Record set:
┏━━

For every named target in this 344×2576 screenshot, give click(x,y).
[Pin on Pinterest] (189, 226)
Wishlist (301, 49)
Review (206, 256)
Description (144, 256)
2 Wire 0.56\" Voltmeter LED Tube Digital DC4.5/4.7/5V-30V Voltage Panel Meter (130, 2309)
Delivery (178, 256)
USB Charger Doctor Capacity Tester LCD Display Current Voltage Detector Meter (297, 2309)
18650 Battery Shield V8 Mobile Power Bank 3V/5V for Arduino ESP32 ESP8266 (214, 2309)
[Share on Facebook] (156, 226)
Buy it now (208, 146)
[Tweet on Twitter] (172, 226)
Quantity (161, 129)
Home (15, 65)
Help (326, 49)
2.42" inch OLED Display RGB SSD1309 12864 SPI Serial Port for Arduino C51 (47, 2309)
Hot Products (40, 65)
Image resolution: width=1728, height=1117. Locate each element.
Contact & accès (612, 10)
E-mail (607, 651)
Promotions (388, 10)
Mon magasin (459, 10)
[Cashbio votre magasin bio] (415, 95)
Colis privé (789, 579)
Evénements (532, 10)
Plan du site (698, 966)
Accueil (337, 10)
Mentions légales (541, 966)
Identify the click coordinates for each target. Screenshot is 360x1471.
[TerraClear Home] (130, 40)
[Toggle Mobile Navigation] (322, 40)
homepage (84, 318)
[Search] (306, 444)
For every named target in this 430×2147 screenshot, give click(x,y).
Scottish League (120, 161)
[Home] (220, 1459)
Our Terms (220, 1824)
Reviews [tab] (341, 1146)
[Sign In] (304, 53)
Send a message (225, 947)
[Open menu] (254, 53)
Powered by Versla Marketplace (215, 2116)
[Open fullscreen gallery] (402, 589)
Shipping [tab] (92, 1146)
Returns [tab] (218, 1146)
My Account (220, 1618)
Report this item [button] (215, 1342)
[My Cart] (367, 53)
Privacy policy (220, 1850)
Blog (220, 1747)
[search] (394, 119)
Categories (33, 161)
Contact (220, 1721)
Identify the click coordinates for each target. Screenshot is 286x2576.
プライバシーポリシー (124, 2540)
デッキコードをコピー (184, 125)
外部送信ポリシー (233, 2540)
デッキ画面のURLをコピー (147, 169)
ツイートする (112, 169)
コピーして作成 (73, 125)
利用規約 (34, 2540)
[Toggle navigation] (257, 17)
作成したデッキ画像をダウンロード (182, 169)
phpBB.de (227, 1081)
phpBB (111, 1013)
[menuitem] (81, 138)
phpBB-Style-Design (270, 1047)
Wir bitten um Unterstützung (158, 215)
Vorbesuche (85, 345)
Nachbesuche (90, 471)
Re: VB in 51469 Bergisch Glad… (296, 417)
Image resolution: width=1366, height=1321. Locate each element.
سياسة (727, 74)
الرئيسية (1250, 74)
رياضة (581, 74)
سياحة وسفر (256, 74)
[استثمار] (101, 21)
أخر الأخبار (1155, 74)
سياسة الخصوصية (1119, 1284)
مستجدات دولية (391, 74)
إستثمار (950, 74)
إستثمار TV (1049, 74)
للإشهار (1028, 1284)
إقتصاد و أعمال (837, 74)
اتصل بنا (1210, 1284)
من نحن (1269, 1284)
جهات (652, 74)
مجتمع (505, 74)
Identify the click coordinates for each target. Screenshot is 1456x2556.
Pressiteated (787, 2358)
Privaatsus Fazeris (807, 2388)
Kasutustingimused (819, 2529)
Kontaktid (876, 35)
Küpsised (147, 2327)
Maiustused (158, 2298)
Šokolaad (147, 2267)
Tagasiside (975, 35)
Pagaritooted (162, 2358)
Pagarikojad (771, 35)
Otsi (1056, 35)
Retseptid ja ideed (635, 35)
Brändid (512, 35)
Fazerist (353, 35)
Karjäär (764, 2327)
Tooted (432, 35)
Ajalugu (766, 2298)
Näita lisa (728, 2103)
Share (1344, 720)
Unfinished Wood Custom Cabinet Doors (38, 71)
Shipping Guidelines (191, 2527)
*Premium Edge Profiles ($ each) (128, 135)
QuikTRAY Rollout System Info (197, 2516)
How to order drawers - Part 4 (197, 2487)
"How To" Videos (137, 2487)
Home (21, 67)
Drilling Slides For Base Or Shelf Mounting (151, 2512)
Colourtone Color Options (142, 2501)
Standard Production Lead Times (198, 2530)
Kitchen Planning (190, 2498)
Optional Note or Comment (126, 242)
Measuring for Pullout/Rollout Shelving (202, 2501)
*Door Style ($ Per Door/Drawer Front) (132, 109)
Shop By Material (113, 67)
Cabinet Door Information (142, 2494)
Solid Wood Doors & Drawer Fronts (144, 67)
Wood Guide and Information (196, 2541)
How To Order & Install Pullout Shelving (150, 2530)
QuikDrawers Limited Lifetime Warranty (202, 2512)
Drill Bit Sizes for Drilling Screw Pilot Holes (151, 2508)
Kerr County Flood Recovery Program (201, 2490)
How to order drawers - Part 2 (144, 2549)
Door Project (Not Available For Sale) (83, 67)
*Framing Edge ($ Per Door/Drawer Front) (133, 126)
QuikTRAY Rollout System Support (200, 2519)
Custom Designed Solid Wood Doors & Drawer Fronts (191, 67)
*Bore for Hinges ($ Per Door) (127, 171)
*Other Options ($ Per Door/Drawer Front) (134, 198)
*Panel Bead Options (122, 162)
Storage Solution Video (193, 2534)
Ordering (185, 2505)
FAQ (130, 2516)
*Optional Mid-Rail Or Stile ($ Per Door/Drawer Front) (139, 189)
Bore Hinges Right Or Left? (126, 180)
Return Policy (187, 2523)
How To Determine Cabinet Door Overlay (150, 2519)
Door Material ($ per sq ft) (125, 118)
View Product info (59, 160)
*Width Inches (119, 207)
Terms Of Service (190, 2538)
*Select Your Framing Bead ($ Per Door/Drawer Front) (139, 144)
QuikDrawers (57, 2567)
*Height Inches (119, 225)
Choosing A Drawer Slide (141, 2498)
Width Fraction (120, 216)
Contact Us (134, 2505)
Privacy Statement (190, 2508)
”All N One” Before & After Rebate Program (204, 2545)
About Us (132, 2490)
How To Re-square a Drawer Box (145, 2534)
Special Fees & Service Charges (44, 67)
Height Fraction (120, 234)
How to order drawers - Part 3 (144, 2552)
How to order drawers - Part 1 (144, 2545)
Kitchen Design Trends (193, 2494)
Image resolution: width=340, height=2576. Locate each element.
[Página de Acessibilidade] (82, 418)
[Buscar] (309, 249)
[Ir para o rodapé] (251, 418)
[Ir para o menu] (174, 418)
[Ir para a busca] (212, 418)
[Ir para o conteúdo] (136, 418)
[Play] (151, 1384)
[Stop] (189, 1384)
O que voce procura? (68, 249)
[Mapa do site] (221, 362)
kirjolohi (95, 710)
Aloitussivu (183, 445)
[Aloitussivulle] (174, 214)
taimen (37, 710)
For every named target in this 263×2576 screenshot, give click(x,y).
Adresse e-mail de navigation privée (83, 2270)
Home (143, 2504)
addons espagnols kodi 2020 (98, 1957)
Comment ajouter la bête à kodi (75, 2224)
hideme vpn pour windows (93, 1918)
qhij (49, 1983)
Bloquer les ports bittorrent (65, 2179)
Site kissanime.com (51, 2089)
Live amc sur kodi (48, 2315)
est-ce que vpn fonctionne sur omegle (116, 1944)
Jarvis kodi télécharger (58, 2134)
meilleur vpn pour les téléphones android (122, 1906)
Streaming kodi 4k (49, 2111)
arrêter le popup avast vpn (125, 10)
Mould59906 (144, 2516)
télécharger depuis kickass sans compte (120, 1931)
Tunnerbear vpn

┗━━

Your answer should be a single number: how many lines of the listing hold the string "Locate".

Exercise solution:
3